Dopo aver ascoltato le tre meravigliose lezioni di Cynthia Chung su C.S. Lewis [parte 1 - Out of the Silent Planet; parte 2 - Perelandra; e soprattutto parte 3 - That Hideous Strength], la questione dei “miti” mi è rimasta in sospeso. Tuttavia, dopo alcune discussioni fruttuose (di prima mattina) con alcuni amici, è emerso un potenziale approccio ai “miti”: forse ci sono due tipi diversi di miti.

 

All'inizio mi è venuta in mente la differenza che ho tra Omero e Virgilio. Quando leggo l '“Eneide” di Virgilio, mi sembra che si tratti di una guerra tra gli dei, che determina il destino di Enea. Ma nell'Odissea di Omero sembra che, sebbene gli dèi influenzino il corso degli eventi, Odisseo debba comunque determinare o cambiare la sua intenzione che deciderà il suo destino. Ho riscontrato questa stessa differenza quando ho pensato ai miti.

 

Alcuni miti stimolano la nostra immaginazione con nuove e favolose intuizioni ed emozioni, mentre altri miti stimolano la nostra immaginazione con immagini e sfide fantastiche, a volte utilizzando presagi, profezie e misteri. Ma non tutti i miti sono uguali, perché quelli migliori contengono un accenno al sentimento morale dell'uomo.

 

Questo sentimento morale può essere come una bussola, che ci guida nella direzione della ragione, o dello scopo, o del “perché” delle nostre intenzioni, e alimenta la nostra immaginazione innocente con una fede, o fiducia, o confidenza nella bellezza, nella bontà e nella verità.

 

Senza questa fiducia nella nostra bussola morale, ci rimane un altro tipo di intenzione dei miti, che usa simboli e superstizioni, magia e misticismo, per stimolare i nostri sensi con qualcosa che è semplicemente strano o insolito o nuovo, che usa la tecnica invece dell'arte e che mira a trovare ciò che è più potente, non ciò che è migliore. E questo può lasciarci con un senso di disagio o di mancanza di fiducia nell'esistenza di uno scopo morale superiore.

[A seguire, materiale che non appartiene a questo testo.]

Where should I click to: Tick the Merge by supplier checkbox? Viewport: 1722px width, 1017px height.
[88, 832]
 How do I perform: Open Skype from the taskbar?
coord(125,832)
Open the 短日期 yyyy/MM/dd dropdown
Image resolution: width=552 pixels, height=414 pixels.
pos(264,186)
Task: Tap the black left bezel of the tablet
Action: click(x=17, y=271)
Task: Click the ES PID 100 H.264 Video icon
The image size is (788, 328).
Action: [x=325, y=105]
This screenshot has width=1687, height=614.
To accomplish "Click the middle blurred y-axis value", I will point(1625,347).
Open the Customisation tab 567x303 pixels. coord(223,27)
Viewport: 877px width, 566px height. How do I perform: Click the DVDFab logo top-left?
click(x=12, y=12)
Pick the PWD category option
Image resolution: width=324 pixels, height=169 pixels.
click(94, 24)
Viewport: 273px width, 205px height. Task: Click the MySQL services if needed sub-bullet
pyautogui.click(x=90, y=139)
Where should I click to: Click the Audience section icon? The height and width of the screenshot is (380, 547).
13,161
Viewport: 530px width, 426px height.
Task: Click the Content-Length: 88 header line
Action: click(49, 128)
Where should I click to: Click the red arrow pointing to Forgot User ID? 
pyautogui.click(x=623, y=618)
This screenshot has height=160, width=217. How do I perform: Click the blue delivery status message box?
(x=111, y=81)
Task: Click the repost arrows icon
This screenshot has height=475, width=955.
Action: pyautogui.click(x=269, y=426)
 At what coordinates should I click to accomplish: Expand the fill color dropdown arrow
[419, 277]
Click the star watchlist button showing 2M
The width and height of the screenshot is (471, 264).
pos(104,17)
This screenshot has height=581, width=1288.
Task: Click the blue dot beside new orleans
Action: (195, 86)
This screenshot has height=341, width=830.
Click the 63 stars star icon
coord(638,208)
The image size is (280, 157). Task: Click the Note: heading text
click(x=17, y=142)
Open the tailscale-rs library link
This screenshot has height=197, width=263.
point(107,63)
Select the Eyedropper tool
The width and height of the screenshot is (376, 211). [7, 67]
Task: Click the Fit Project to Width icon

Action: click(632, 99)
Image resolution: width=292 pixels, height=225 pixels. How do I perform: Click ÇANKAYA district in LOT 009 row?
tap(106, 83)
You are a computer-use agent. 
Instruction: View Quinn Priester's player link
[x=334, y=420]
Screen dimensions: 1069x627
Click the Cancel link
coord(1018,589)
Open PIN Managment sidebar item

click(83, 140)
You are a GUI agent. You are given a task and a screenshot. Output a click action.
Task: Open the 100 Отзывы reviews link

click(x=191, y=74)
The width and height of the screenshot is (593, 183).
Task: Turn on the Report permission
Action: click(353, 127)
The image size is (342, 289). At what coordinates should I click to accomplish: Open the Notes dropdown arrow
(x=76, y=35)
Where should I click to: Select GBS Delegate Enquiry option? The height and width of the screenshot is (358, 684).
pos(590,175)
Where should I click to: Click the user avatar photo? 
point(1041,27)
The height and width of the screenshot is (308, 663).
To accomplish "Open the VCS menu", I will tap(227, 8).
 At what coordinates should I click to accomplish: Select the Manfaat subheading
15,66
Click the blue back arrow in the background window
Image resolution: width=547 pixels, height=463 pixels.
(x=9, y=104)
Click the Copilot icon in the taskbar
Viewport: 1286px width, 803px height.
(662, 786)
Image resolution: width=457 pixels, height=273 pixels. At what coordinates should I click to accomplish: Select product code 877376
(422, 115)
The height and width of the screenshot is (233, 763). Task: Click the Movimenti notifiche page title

Ma poi ho ascoltato una meravigliosa presentazione di Nick e Julia, “Danzare o non danzare, questa è la domanda”, e a Nick è stata posta una domanda sulla fiducia nella danza classica (ma se ci penso ora, la sua risposta riguarda in realtà la vita), e ha detto che la base della fiducia è la “stima”.

 

In seguito, ho pensato a questa idea di stima e alla sua relazione con l'idea di mito. Se pensassimo di voler accrescere la fiducia culturale della nostra popolazione, allora vorremmo aumentare la “stima” della nostra popolazione, sia la nostra autostima che la stima per il prossimo. E allora potremmo usare un mito per ritrarre il nostro “eroe” o la nostra “eroina” come qualcuno che dovrebbe essere stimato, grazie al suo buon carattere. E potremmo anche usare un mito tragico per rappresentare coloro che non dovremmo stimare, a causa del loro cattivo carattere.

 

Quindi, credo che nel tentativo di scoprire ulteriormente l'uso dei miti nelle nostre opere d'arte, dovremmo seguire il consiglio di C.S. Lewis. Nell'“Ultima battaglia” di Lewis, dove si dice che Narnia era solo un'ombra o una copia di qualcosa nel mondo reale, Lord Digory dice: “È tutto in Platone, tutto in Platone: benedetto, cosa insegnano loro in queste scuole!”.

 

Ci troviamo quindi a percorrere una strada già esplorata da Platone - per quanto riguarda l'ammissione o meno dei poeti nella nostra repubblica - dove nel libro 7 della sua “Repubblica”, Socrate ci presenta il suo mito - la favola delle ombre sulla parete della caverna (le citazioni che seguono sono tratte dalla “Repubblica” di Platone, traduzione di C.D.C. Reeve).

 

"Immaginate che gli esseri umani vivano in una dimora sotterranea, simile a una caverna, con un ingresso molto in alto, aperto alla luce e largo quanto la caverna stessa. Sono lì fin dall'infanzia, con il collo e le gambe legati, in modo da essere fissi nello stesso posto e poter vedere solo davanti a loro, perché la pastoia impedisce loro di girare la testa. La luce è fornita da un fuoco che arde molto al di sopra e alle spalle. Tra i prigionieri e il fuoco si estende una strada sopraelevata. Immaginate che lungo questa strada sia stato costruito un muretto - come lo schermo che i burattinai mettono davanti alle persone e sopra il quale mostrano le loro marionette...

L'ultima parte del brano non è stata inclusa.